Entró en mi taller el TV de marras y al encenderlo lo hace por dos o tres segundos, no se alcanza a ver la trama y se apaga.
Revisé cinescopio, fuente y salida horizontal y aparentemente está todo bien incluso cambié el electrolítico de 47uF x 160 Volts que va en la zona del Fly back.
Si alguien tiene alguna falla registrada que pueda orientarme o ayudarme mucho se lo agradeceré. Atte.

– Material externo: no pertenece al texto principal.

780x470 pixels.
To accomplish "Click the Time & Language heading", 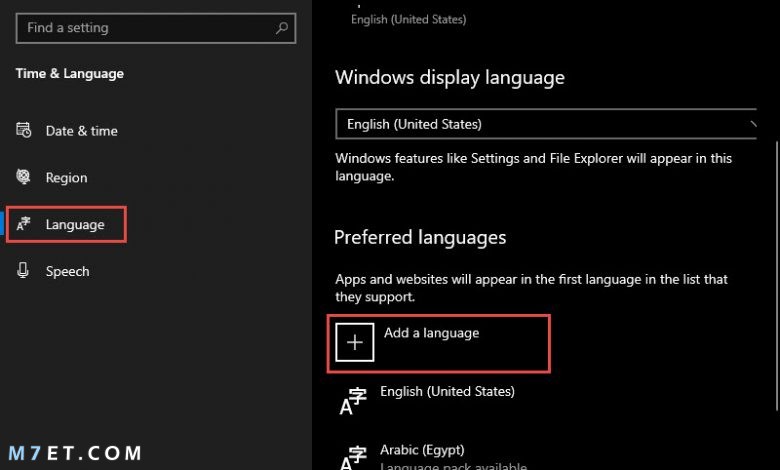I will click(x=70, y=74).
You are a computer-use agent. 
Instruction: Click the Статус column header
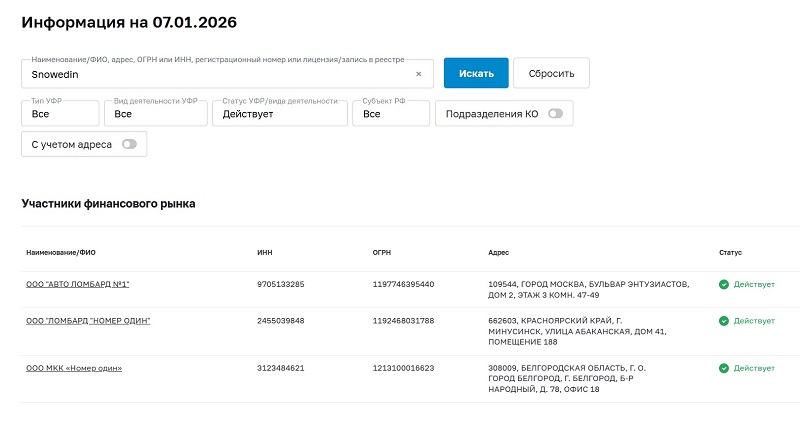coord(729,253)
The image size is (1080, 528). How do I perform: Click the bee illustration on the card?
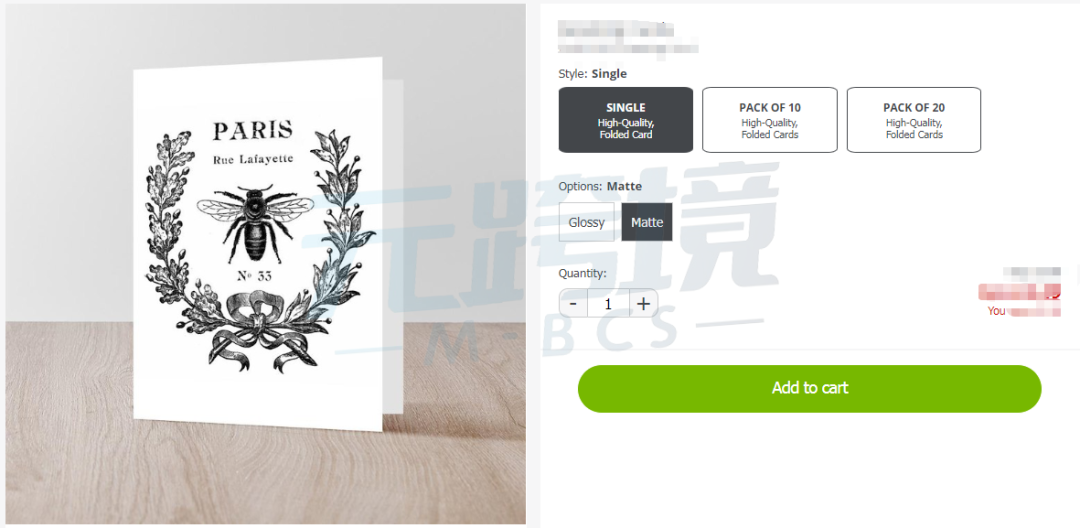256,222
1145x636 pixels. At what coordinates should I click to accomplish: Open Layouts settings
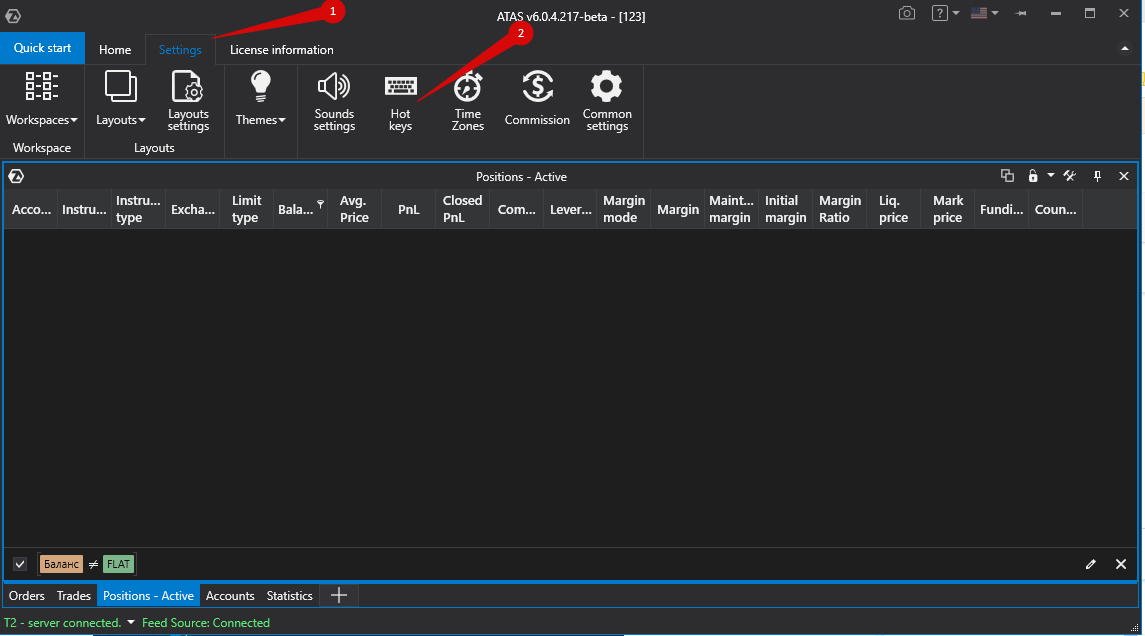tap(188, 99)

JUNKA WI


----------



## HIRHOSHY (Ago 28, 2009)

Amigo , intenta prender el tv, luego antes de que pasen los 6 a 8 segundos , tienes que tratar de entrar al codigo de servicio de los philips 062596 menu , no estoy del todo seguro si es ese, sino corrijanme,una vez que logres entrar al menu de servicio vete donde dice AKB donde estara en valor ( 0 ) cero colocas en valor ( 1 ) uno y esto desabilita el sistema de proteccion,dandote la posibilidad de poder revisar todo con calma, por si nesecitas el manual de service , lo tienen aca, espero no estar cometiendo alguna falta de ser asi por fa me lo dicen,ya que en otros lados, se molestan por ser cavernarios,en la información free.
Manual service 21PT2682 Philips_L7.2E


----------



## Luis015 (Abr 15, 2011)

Amigo yo tengo un problema similar pero si no muestra video como sabre en que parametro estara selecionado en modo de servicio ???


----------